Although citation count has been the most traditional article metric, more recently, authors and universities are using other metrics that complement this information. These are sometimes termed “altmetrics” (an abbreviation of “article-level metrics or alternate metrics) but to avoid confusion with the product Altmetrics, we will refer to them as alternative article metrics.
The following list highlights what can be captured by alternative article metrics:
The following are three common tools that provide alternative article metrics.
Some databases (e.g., Scopus) and journals (e.g., those published by Elsevier) display PlumX Metrics with each article. BYU's institutional repository, linked below, also displays PlumX Metrics.
The following boxes provide screenshots of what alternative article metrics are displayed when using Altmetrics, PlumX Metrics, Mendeley, and BYU ScholarsArchive.
Altmetrics provides various tools to view article metrics. Some tools require a subscription (e.g., Explorer for Institutions), while others (i.e., Altmetric Bookmarklet, Altmetric badges, and Altmetric API) are free to use.
The following example shows screenshots from the Bookmarklet tool. First, fill out and submit the form (shown below). Note that you will need to use an educational email (e.g., @byu.edu) when filling out the form.
Once the form is submitted, the screen will change and show a new blue button as seen in the picture below. You do not simply click this button, but instead should click and drag the button to the bookmark bar of your browser as indicated by the black arrow. This will add the “Altmetric it!” button to the bookmark bar, which is how you will access the article information.
When you access a research article from a database or general internet search, press the “Altmetric it!” bookmark button. This will open up a small box in the top right corner of the browser, which will display alternative metrics for the article such as shares on different social media networks, citations, and more.
The Altmetrics website gives the following warning “The Bookmarklet only works on PubMed, arXiv or pages containing a DOI with Google Scholar friendly citation metadata”. In other words, this method works only if you are browsing on PubMed/arXiv or if there is a visible DOI address on the page for the article. If the article data still doesn’t appear, Altmetrics suggests refreshing the page, then highlighting the DOI address with your cursor before pressing the “Altmetric it!” button.

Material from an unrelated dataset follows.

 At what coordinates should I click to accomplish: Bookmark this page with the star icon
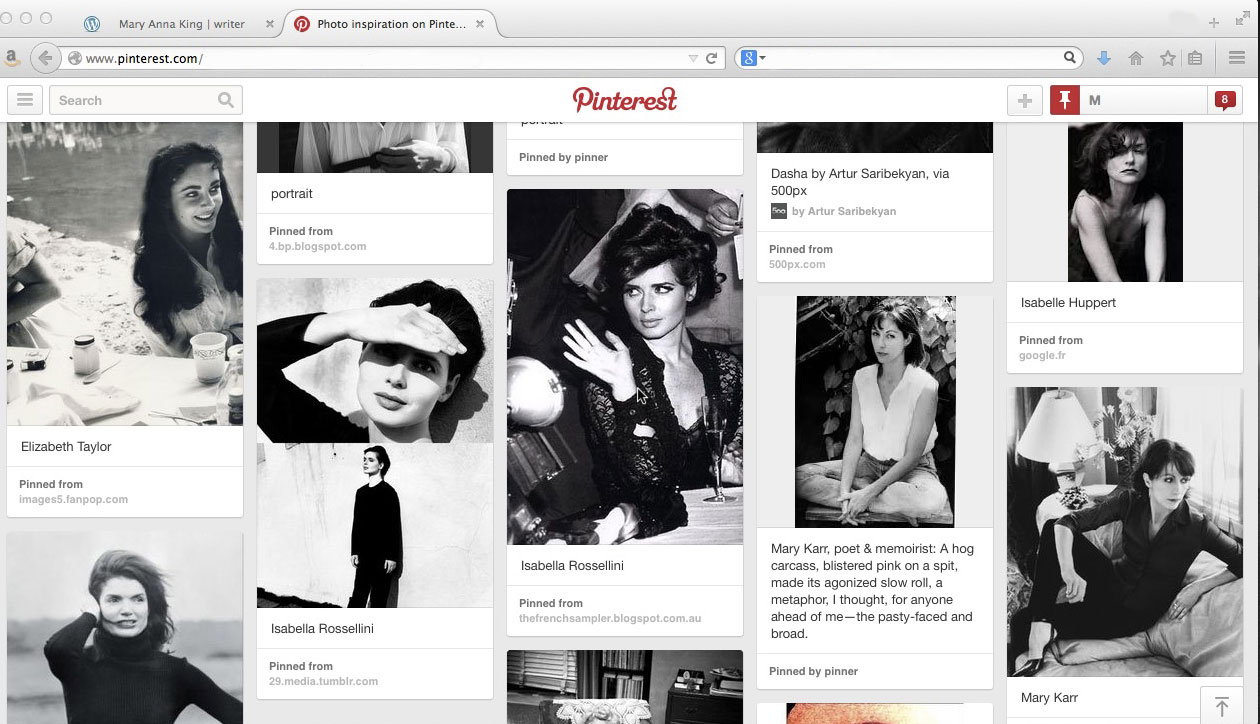click(x=1166, y=58)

Here is a sample image of the the popup box:
If you click on the popup box, a more detailed page will load with information about where the article is being mentioned in the news, blogs, policy documents, Twitter, and Wikipedia. The number inside the circle (in this case, 38), is the Altmetric Attention Score, or "a weighted count of the amount of attention" the research output has received. Read more about the algorithm for this metric here.

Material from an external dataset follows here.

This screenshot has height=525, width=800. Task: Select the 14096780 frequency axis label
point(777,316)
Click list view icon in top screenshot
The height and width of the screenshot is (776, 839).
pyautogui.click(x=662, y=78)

PlumX is an article metrics provider that works in conjunction with databases such as Scopus and other Elsevier published databases. PlumX provides information about an article divided into five categories: citations, usage, captures, mentions, and social media. Examples and descriptions of these categories can be found here.
When an article is selected from a database, you will either see a button labeled “PlumX Metrics” or the information will appear as part of the page.
This following example shows PlumX metrics in Scopus. When you have clicked into an article record after conducting a search, there is a box on the right labeled “Metrics.” Click on the PlumX Metrics drop down button to expand the box view.
If you click on the “see details” button at the bottom, the page will show graphic visualizations and a more detailed breakdown of the article's metrics.
If you click on "see details" on this page, you see expanded details and links to news articles, twitter mentions, etc.:
Mendeley is best known as a reference manager. When you open an article record within Mendeley, a "readers" statistic is shown. This refers to the number of individuals who have added a particular article to their Mendeley reference library.
If you scroll down the article record, more details about the readers are displayed, along with PlumX Metrics. Both Mendeley and PlumX are owned by the same parent company: Elsevier.
BYU faculty can upload copyright compliant versions of their publications to BYU's institutional repository ScholarsArchive. ScholarsArchive shows article-level metrics through PlumX. These can be easily accessed from the details page of an article by rolling your cursor over the PlumX Metrics box on the right hand side of the page. This will cause a box to appear to the left containing the article metrics for your viewing. An example is given in the picture below. You can click "see details" to see a more comprehensive view (as shown in the PlumX box on this page).
When logged in, faculty can view their author dashboard and see readership and download metrics related to any publications uploaded to ScholarsArchive.